### WHAT THIS TASK INVOLVES
Please reproduce everything from "As South Delhi" down to "Soni / HT Photo)" in the text below about opening restaurant toilets to women and children.

### TEXT SECTION
..............................
As South Delhi restaurants and hotels are ordered to open up their loos to women and kids, Mumbai restaurateurs react.

mumbai Updated: May 01, 2017 22:25 IST
Anesha George
This is what your walk to the bathroom could look like, if Mumbai passes a rule like the one Delhi now has, allowing women and children free access to toilets in hotels, restaurants and eateries.
This is what your walk to the bathroom could look like, if Mumbai passes a rule like the one Delhi now has, allowing women and children free access to toilets in hotels, restaurants and eateries.(Aalok Soni / HT Photo)

There’s good news for women and children shopping in the Capital. The South Delhi Municipal Corporation (SDMC) has ordered hotels, restaurants and eateries in the area to allow them to walk in and use their toilets, starting May 1. Men have been ruled out, due to security concerns.

The president of National Restaurants Association of India, Riyaaz Amlani, has backed the move saying it will help, since women have a hard time finding clean toilets for use. “This is by no means a replacement for public sanitation,” he adds. “But we are happily and voluntarily taking this step to uphold the dignity of women and make something as basic as washrooms available for them.”

Read: Soon, app that helps you find the nearest toilet: Maharashtra CM nod for actor Akshay Kumar’s idea

The SDMC had earlier suggested that a nominal usage fee be levied on the customer, an idea that was scrapped.

“If a restaurant owner builds and maintains a toilet, how can a government body issue a directive about who can enter? Would we start allowing people into our houses just because a governing body thinks we should?” says Dilip Datwani, president of the Hotel and Restaurant Association of Western India.

Zorawar Kalra, founder and managing director of Massive Restaurants which runs restaurants like Farzi Café, PaPaYa, Masala Library and Masala Bar, says, “Not only we been following this without needing any directive from a government body across cities, we also believe that customers should not be charged at all for using the restrooms, on humanitarian grounds.”
..............................
### DATA FOR REVIEW
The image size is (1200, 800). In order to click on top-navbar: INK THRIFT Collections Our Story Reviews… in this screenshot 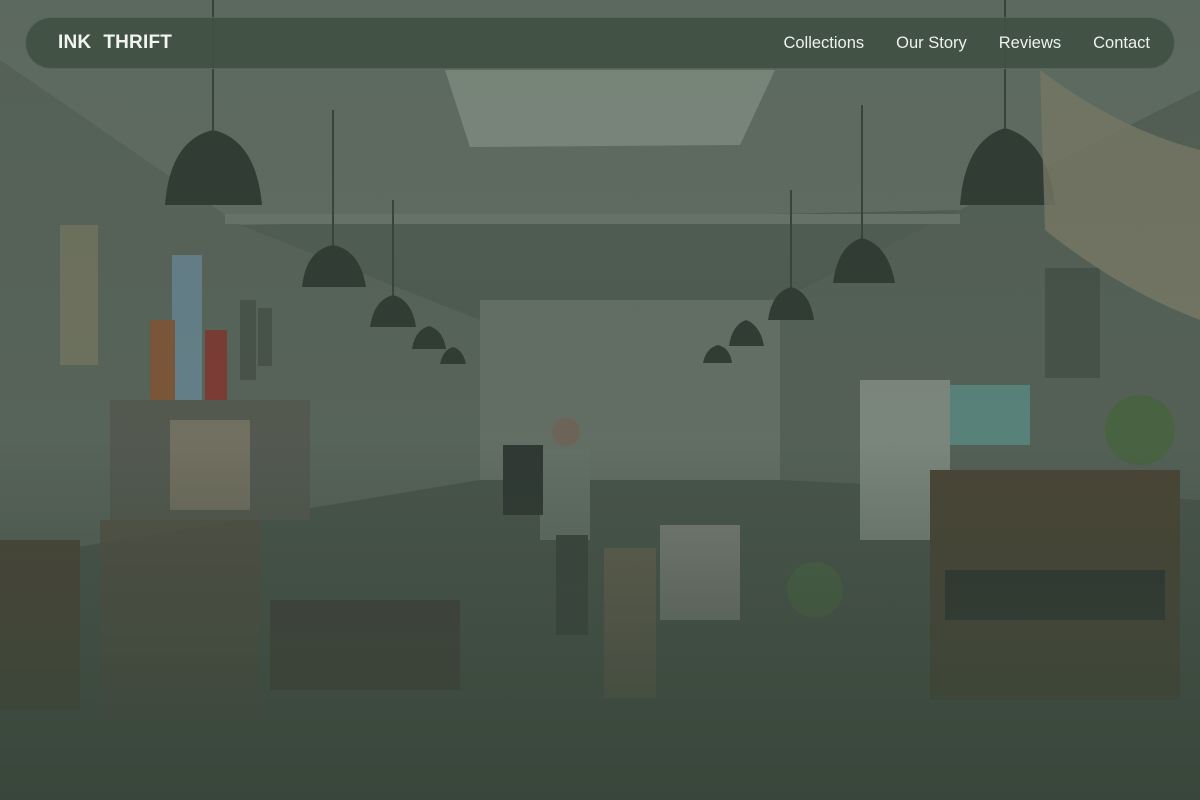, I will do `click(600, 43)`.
..............................
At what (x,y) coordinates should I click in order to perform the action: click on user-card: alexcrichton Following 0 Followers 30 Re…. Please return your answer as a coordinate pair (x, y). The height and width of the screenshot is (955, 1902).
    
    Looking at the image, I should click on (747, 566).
..............................
### RESPONSE TO THE EXERCISE
As South Delhi restaurants and hotels are ordered to open up their loos to women and kids, Mumbai restaurateurs react.

mumbai Updated: May 01, 2017 22:25 IST
Anesha George
This is what your walk to the bathroom could look like, if Mumbai passes a rule like the one Delhi now has, allowing women and children free access to toilets in hotels, restaurants and eateries.
This is what your walk to the bathroom could look like, if Mumbai passes a rule like the one Delhi now has, allowing women and children free access to toilets in hotels, restaurants and eateries.(Aalok Soni / HT Photo)